Turkish bocce bowls and darts player (born 2001)

Emine Dursun (born 4 January 2001) is a Turkish lawn bowler, bocce volo, and professional darts player.

== Sport career ==
=== Lawn bowls ===
Dursun played lawn bowls with three other Turkish female teammates at the 2016 World Outdoor Bowls Championship – Women's fours in Christchurch, New Zealand without success.

=== Bocce ===
She won the gold medal in the bocce volo doubles traditional event with her teammate Buket Öztürk at the 2024 European Bocce Women & Mix Championship in Toroslar, Mersin, Turkey.

=== Darts ===
Dursun started playing darts when she was 5–6 years old, impressed by her father Fikret Dursun, a former national darts team coach and Turkish Federation's chairman of the central referee board, and her brother, a national athlete. She felt great enthusiasm for this sport while they were training. She was constantly getting in between them and trying shots.

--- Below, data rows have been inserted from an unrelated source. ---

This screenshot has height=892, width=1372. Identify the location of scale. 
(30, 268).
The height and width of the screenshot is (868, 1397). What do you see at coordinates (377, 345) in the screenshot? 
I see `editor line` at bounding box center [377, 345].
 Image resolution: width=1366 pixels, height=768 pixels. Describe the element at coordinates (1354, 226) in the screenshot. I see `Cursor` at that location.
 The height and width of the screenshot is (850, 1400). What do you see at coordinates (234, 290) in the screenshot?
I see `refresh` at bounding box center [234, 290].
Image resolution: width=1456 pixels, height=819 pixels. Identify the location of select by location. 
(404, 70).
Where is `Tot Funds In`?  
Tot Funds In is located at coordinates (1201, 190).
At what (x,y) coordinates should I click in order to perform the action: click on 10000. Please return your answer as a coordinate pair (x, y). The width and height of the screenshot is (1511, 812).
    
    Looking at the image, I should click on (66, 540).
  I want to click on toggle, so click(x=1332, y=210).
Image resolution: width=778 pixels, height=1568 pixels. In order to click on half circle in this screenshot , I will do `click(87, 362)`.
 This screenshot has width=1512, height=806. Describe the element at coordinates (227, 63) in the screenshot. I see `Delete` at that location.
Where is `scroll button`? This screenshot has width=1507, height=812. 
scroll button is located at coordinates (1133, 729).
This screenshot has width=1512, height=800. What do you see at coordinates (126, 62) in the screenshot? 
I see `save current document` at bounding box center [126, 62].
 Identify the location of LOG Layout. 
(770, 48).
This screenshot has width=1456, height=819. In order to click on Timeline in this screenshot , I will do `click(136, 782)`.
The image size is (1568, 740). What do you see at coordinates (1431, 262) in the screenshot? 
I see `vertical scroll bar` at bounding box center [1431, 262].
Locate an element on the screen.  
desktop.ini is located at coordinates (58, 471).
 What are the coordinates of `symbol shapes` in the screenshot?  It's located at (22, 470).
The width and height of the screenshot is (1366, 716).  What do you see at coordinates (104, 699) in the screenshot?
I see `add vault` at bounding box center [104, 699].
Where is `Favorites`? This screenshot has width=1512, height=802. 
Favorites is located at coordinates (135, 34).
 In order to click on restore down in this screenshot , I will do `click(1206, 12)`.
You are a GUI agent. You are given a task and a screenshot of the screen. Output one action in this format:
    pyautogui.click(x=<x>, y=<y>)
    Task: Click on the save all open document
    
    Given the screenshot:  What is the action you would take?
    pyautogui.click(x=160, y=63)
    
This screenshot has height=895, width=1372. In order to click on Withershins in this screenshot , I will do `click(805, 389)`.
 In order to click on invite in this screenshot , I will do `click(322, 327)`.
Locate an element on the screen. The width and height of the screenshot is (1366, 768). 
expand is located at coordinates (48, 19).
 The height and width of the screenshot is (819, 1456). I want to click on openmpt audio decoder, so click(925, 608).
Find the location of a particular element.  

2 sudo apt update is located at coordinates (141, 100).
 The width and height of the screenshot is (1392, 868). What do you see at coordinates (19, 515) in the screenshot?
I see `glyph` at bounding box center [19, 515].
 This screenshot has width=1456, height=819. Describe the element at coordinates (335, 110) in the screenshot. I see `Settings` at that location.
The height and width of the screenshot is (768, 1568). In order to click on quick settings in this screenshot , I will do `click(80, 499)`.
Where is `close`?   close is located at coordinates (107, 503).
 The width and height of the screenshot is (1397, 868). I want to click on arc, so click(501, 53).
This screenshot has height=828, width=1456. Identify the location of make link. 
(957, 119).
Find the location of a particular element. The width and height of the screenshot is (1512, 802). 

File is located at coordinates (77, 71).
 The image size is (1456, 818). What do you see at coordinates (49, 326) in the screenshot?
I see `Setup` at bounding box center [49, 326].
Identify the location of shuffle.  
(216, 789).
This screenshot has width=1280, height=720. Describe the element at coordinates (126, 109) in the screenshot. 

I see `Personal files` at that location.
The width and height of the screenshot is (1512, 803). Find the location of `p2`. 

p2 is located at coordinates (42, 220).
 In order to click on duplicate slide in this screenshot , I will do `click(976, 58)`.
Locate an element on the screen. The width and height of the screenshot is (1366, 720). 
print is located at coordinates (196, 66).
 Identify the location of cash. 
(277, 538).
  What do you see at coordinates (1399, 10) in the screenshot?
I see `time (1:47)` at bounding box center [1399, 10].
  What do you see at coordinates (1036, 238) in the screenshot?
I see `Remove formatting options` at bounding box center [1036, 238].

She became first time champion in the youth category at the 2012 Turkish Cadets and Juniors Darts Championships, which was her first competition. In the seniors category, she ranked third, and was selected so to the national team. Due to her young age, her application for participation at international competitions was denied. In 2017, she came second in Europe for the first time in the 2017 soft-tip Electronic Darts EDU European Darts Championship in Caorle, Italy. The same year, she won the champions title at the Steel-tip Darts Championships as the first Turkish girl. She won the gold medal in girls' singles at the 2017 WDF European Youth Cup, and at the 2017 WDF Mediterranean Open tournament. In 2019, she captured the gold medal in the women's singles at the Mediterranean Darts Open tournament in Kemer, Antalya, Turkey in April, and another gold at the WDF Mediterranean Cup in Salou, Spain in May, became silver medalist at the EDU European Darts Championships, and took a bronze medal at the WDF World Junior Cup.

She took the silver medal in the singles event at the 2025 Danish Darts Open in Esbjerg losing to Lorraine Hyde in the final 5–4. In 2025, she became the first Turkish woman to compete at the WDF World Darts Championship.

== Personal life ==
Emine Dursun was born on 4 January 2001.

She is a student at Bayburt University.